#### Work required
Can you copy the items from the start through the line with "Action: pos(365,1074)", swapping "shopping cart" for "basket" and leaving everything else unchanged?

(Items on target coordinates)
⁂
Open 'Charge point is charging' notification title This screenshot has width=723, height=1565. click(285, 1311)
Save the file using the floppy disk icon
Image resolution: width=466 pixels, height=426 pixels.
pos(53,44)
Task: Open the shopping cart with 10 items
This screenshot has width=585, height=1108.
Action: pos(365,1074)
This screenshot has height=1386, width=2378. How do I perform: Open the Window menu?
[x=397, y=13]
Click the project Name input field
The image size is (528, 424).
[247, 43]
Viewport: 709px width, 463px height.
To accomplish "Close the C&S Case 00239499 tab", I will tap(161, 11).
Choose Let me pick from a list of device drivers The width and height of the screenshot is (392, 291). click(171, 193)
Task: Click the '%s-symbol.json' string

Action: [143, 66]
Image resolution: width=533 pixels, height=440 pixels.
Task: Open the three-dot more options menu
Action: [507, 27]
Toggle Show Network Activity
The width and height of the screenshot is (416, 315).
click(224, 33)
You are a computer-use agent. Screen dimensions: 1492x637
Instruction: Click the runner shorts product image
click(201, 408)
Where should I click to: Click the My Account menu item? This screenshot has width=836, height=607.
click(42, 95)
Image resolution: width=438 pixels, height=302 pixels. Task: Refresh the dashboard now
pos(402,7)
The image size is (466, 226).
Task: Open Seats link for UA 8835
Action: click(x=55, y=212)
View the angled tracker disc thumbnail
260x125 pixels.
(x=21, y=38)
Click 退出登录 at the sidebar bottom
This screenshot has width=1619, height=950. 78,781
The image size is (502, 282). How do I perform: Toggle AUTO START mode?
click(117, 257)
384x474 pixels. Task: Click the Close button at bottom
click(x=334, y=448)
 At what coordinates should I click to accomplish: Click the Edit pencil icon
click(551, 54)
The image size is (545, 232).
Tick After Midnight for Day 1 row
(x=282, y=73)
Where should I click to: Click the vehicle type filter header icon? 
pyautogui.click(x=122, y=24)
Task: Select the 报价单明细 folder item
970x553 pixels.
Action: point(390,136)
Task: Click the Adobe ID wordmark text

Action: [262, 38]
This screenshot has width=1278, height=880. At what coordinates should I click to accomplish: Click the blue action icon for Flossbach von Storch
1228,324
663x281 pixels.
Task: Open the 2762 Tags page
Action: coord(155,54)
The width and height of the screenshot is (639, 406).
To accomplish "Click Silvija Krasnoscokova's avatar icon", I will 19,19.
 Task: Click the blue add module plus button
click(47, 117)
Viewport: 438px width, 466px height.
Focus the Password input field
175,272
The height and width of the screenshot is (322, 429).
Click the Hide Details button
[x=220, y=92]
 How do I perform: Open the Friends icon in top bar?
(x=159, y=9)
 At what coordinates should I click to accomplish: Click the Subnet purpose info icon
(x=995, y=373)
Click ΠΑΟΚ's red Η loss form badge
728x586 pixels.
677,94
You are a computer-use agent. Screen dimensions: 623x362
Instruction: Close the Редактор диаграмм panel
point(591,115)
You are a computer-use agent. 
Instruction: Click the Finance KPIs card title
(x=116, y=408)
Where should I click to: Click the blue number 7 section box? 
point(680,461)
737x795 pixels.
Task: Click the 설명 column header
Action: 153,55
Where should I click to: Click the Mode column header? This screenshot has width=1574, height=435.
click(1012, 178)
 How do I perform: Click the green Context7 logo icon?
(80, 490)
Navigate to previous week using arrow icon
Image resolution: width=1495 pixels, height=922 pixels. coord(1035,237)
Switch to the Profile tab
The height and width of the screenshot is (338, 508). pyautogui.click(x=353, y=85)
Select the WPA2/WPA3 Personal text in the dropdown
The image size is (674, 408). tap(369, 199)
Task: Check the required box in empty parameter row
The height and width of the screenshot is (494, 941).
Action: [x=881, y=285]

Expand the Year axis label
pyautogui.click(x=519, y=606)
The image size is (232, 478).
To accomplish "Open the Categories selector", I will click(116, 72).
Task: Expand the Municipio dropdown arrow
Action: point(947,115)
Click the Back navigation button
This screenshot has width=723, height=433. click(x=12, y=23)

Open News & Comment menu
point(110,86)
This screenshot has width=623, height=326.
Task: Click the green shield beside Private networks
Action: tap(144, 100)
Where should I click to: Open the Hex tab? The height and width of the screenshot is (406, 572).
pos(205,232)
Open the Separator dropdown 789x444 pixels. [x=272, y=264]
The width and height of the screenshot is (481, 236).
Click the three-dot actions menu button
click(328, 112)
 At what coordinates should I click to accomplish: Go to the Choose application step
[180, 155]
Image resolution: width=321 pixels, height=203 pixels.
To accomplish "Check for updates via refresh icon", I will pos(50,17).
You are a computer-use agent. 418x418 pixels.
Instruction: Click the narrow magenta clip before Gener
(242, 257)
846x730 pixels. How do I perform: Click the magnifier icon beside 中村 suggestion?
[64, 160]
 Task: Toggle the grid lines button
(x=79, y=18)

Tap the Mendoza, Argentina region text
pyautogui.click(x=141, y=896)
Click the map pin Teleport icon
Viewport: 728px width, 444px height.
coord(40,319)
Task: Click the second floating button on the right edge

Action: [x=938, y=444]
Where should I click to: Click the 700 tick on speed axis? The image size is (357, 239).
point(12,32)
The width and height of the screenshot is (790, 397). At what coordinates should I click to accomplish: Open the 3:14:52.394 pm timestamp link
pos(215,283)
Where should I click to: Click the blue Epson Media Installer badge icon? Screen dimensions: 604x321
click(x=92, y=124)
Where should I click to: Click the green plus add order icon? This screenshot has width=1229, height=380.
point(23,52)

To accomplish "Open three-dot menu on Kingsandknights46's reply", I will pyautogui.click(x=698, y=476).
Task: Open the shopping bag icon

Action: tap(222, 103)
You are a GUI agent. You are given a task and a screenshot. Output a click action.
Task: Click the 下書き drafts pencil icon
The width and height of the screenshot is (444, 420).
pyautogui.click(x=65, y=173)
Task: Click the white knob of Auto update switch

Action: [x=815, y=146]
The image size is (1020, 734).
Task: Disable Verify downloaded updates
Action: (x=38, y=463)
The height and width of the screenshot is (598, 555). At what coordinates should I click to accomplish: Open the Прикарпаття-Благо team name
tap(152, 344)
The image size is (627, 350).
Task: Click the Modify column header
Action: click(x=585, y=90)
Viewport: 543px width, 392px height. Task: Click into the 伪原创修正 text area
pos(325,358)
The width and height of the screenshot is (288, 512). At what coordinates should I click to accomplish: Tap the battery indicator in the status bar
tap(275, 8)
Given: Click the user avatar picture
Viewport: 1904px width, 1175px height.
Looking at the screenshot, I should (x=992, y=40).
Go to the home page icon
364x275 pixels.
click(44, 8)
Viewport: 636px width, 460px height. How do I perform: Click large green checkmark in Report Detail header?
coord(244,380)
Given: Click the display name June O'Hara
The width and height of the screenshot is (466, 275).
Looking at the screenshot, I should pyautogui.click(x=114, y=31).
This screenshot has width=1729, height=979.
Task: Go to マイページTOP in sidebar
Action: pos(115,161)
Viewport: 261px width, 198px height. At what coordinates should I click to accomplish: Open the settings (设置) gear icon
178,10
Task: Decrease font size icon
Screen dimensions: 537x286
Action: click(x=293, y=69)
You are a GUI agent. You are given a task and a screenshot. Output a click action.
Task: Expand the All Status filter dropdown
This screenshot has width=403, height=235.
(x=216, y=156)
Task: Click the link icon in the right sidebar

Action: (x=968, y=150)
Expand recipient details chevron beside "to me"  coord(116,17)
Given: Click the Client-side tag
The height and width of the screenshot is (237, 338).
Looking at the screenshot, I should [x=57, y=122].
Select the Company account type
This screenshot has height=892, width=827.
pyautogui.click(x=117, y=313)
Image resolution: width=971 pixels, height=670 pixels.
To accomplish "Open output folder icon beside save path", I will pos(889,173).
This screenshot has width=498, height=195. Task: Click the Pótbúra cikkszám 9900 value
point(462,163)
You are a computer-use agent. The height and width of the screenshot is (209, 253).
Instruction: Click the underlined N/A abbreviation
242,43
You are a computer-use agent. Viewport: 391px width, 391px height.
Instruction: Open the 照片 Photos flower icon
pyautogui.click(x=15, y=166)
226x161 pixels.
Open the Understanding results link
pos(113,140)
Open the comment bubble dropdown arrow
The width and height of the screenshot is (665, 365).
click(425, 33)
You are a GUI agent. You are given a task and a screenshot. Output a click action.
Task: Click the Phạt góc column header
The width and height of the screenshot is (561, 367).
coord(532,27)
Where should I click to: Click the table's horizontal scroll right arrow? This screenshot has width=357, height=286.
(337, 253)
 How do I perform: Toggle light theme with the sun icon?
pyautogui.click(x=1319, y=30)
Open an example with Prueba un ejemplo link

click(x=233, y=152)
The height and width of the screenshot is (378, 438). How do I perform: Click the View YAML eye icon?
⁂
#### Result for this task
Open 'Charge point is charging' notification title This screenshot has width=723, height=1565. click(285, 1311)
Save the file using the floppy disk icon
Image resolution: width=466 pixels, height=426 pixels.
pos(53,44)
Task: Open the basket with 10 items
This screenshot has width=585, height=1108.
Action: pos(365,1074)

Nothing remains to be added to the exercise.